My problem is with this line(in python):
target_net.load_state_dict(policy_net.state_dict())
Because there isn’t a libtorch equivalent I used this workaround:
void loadstatedict(torch::nn::Module& model,torch::nn::Module& target_model)
{
torch::autograd::GradMode::set_enabled(false); // make parameters copying possible
auto new_params = target_model.named_parameters(); // implement this
auto params = model.named_parameters(true /*recurse*/);
auto buffers = model.named_buffers(true /*recurse*/);
for (auto& val : new_params)
{
auto name = val.key();
auto* t = params.find(name);
if (t != nullptr)
t->copy_(val.value());
else
{
t = buffers.find(name);
if (t != nullptr)
t->copy_(val.value());
}
}
torch::autograd::GradMode::set_enabled(true); //Set back
}
Everything seems to work but after long runs I usually get these from cuda during runtime:
C:\actions-runner\_work\pytorch\pytorch\builder\windows\pytorch\aten\src\ATen\native\cuda\ScatterGatherKernel.cu:145: block: [0,0,0], thread: [0,0,0] Assertion `idx_dim >= 0 && idx_dim < index_size && "index out of bounds"` failed.
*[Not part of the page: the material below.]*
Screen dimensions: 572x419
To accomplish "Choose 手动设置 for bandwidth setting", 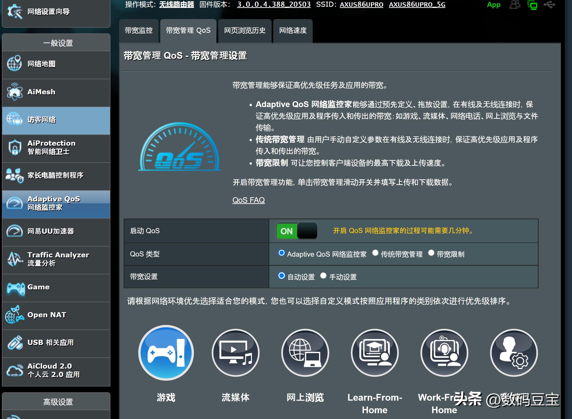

CUDA error: device-side assert triggered
CUDA kernel errors might be asynchronously reported at some other API call,so the stacktrace below might be incorrect.
For debugging consider passing CUDA_LAUNCH_BLOCKING=1.
I have tried:
CUDA_LAUNCH_BLOCKING=1
torch::cuda::synchronize() before the copy
Moving both models to the cpu before copying.
Running only on CPU(It doesn’t SEEM to happen in when running only on the cpu.)
It feels like some problem syncing data between cpu/gpu. Everything runs fine for long runs until I start to do the copy(loadstatedict) and even then it seems like it works 99% of the time. If I disable the copy it never crashes.
C:\actions-runner\_work\pytorch\pytorch\builder\windows\pytorch\aten\src\ATen\native\cuda\ScatterGatherKernel.cu:145: block: [0,0,0], thread: [0,0,0] Assertion `idx_dim >= 0 && idx_dim < index_size && "index out of bounds"` failed.
Running the code with CUDA_LAUNCH_BLOCKING=1 should show you the line of code causing this issue. Once isolated you could print the indices and check why they contain wrong values.
Good to hear you were able to isolate the invalid indexing!
I’m not familiar enough with the code so don’t know which value should be used and if next_q_values is wrong or just needs clipping.